Stesso periodo storico, due umori completamente differenti. A distanza di appena un anno, per la piazza biancorossa tutto sembra essersi stravolto. Chiaramente non c’è nulla di preoccupante, dato che le ambizioni e la solidità della proprietà restano identiche. Ma non sarà certo facile ripartire, complice il brusco stop in finale e l’entusiasmo, quanto meno iniziale, che pare raffreddatosi.

D’altronde, lo si è già capito. I giorni che si stanno vivendo scorrono via senza sussulti, con tanto di bocche cucite da parte dei principali protagonisti. È la prima e vera crisi da affrontare per il giovane presidente Luigi De Laurentiis, indeciso e attanagliato dal suo principale dubbio amletico: la riconferma di mister Vivarini o l’aria di rivoluzione. Rumor di cambiamenti confermati anche dall’indiscrezione, circolata nelle scorse ore, di un possibile contatto con Romairone per la poltrona da diesse, che prenderebbe il posto attualmente di Scala.

In tutto questo, dunque, appare così lontana ed in secondo piano la questione ritiro. A due settimane dalla fine del campionato, i tifosi hanno voglia di voltare pagina e veder concretizzarsi le voci riguardanti il precampionato, che vorrebbero i galletti di nuovo in scena in una sede tra l’Abruzzo e le Marche. Anche qui, per ora, nulla di ufficiale.

Considerando le diverse difficoltà, naturalmente acuitesi per la Serie C chiusa inaspettatamente più in là a causa del Coronavirus, forse sorge qualche rammarico riavvolgendo il nastro soltanto di dodici mesi. Allora infatti, proprio in queste giornate, il Bari si apprestava ad esordire in Coppa Italia di Serie C (abolita per la prossima annata) contro la Paganese, dove fu subito mattatore bomber Antenucci con una doppietta. Il ritiro in Trentino, a Bedollo, era ormai alle spalle, e le buone amichevoli vissute, culminate con il successo nel triangolare del Centenario a Salerno, lasciavano davvero ben sperare.

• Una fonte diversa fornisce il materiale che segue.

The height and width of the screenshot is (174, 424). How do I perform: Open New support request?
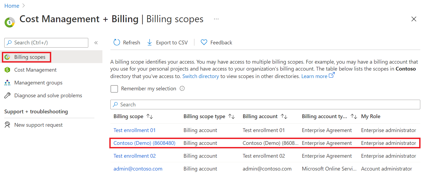[x=38, y=125]
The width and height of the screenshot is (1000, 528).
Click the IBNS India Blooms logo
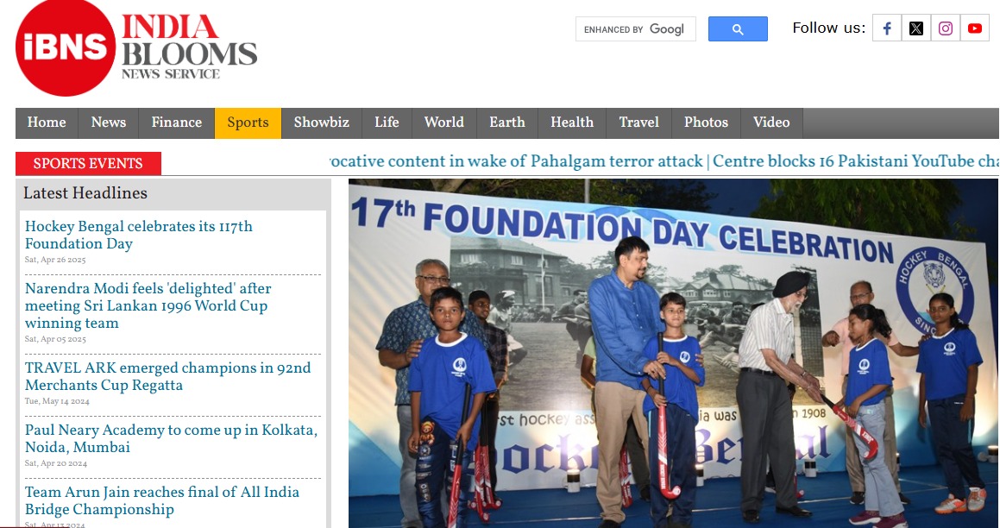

Così come il mercato biancorosso, con quasi un mese d’anticipo, era già pressoché chiuso. La squadra, piena zeppa di volti nuovi e con le ultime rifiniture da effettuare sul gong finale, aveva voglia di stupire nella categoria appena conquistata. Adesso invece, dopo aver risolto le varie grane, si dovrà ripartire proprio da quello spirito combattivo. E il tempo per rimediare c’è tutto. Con la sessione di calciomercato che, malgrado la non abitudine per l’insolita sincronizzazione, non è ancora ufficialmente iniziata.